-- Document text start --

COPYRIGHT(2019) Kirkus Reviews, ALL RIGHTS RESERVED.



Library Journal

July 1, 2019

It's been months since Autumn Spencer's twin sister, Summer, disappeared from the roof of their Harlem brownstone without a trace. Frustrated with what she sees as a lack of interest in her sister's case and worried that Summer will become another statistic, Autumn launches a one-woman crusade to figure out what happened. As she searches for Summer, Autumn fixates on news of a local serial killer and other stories of black women forgotten and abused, and her life quickly spirals out of control. Before long, the obsession is taking over, and she starts sleeping in her sister's bed and with her sister's boyfriend. The situation forces Autumn to confront uncomfortable truths until one day the reality of Summer's disappearance nearly crushes her. Broken into four seasons, the narrative begins in winter and is a slow build. Buckhanon's (Upstate) tale hits its stride sometime during the spring and doesn't slow down until the fall wrap-up. There is a frenetic and abstract quality to the writing, but it matches the state of mind of the unreliable narrator. VERDICT Readers looking for contemporary suspense with a social justice twist will appreciate the storytelling.--Vicki Briner, Broomfield, CO

Copyright 2019 Library Journal, LLC Used with permission.

-- Document text end --

Brief A :: Copy the entries word for word, from the first line of the entries through the line containing "Action: (x=565, y=438)", including that line.

-- Exercise data start --

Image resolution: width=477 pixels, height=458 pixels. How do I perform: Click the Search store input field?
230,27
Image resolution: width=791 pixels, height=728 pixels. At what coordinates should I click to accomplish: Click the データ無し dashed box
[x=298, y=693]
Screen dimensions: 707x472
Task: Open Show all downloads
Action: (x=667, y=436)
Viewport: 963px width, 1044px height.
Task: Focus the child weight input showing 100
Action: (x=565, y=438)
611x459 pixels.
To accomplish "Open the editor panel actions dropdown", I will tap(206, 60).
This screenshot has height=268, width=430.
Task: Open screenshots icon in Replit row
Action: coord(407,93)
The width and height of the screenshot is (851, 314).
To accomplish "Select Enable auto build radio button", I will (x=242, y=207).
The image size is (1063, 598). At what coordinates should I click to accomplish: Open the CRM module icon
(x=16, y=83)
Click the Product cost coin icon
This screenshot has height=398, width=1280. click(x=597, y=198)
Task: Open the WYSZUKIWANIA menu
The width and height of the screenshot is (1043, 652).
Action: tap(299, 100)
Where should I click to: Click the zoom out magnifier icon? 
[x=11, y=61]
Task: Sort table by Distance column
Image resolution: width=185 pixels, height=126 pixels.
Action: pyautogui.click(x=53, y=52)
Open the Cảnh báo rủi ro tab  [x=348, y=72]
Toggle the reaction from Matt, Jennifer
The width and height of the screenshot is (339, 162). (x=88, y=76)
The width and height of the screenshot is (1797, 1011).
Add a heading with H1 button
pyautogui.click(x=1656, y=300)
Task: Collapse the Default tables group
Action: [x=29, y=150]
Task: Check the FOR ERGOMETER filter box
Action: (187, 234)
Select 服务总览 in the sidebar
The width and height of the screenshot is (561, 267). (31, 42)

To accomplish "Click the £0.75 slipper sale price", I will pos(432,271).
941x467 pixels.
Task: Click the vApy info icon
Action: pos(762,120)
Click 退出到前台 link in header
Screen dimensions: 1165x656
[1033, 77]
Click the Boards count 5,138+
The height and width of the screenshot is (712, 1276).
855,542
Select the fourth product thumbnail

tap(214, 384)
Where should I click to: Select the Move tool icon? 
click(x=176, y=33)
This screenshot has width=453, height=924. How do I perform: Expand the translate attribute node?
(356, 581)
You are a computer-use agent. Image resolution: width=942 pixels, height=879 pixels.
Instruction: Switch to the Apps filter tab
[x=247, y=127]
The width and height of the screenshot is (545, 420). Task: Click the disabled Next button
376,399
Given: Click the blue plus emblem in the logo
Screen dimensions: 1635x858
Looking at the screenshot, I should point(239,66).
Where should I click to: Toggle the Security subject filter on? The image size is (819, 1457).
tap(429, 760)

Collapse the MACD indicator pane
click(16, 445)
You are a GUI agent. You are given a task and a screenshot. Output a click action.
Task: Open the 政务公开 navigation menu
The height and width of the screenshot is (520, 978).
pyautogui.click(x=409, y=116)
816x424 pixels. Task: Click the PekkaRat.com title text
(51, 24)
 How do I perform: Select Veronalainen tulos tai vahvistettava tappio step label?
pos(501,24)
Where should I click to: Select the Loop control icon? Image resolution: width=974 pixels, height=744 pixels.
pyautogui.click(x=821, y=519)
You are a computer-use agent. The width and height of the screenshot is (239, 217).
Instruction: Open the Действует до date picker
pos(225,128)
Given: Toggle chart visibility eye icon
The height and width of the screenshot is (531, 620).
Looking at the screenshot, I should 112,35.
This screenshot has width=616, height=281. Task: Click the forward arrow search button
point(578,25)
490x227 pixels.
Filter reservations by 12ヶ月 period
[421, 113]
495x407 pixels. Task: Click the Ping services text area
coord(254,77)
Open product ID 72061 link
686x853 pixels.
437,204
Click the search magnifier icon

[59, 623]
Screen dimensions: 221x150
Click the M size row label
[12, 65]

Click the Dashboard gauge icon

-- Exercise data end --

Brief B :: In the book review, turn the paragraph beginning "It's been months since Autumn Spencer's twin sister" into a short bulleted list that keeps its main facts.

Worked answer A ::
Image resolution: width=477 pixels, height=458 pixels. How do I perform: Click the Search store input field?
230,27
Image resolution: width=791 pixels, height=728 pixels. At what coordinates should I click to accomplish: Click the データ無し dashed box
[x=298, y=693]
Screen dimensions: 707x472
Task: Open Show all downloads
Action: (x=667, y=436)
Viewport: 963px width, 1044px height.
Task: Focus the child weight input showing 100
Action: (x=565, y=438)

Worked answer B ::
- Months ago, Autumn Spencer's twin sister, Summer, vanished without a trace from the roof of their Harlem brownstone.
- Autumn sees little interest in the case and fears Summer will become another statistic, so she launches a one-woman crusade to find out what happened.
- During her search, she fixates on news of a local serial killer and other stories of black women forgotten and abused, and her life spirals out of control.
- The obsession takes over: she sleeps in her sister's bed and with her sister's boyfriend.
- She is forced to confront uncomfortable truths, until the reality of Summer's disappearance nearly crushes her.
- The narrative is divided into four seasons. It starts in winter with a slow build, hits its stride in spring, and doesn't slow down until the fall wrap-up.
- The writing is frenetic and abstract, which matches the unreliable narrator's state of mind.
- Verdict: readers who want contemporary suspense with a social justice twist will appreciate the storytelling.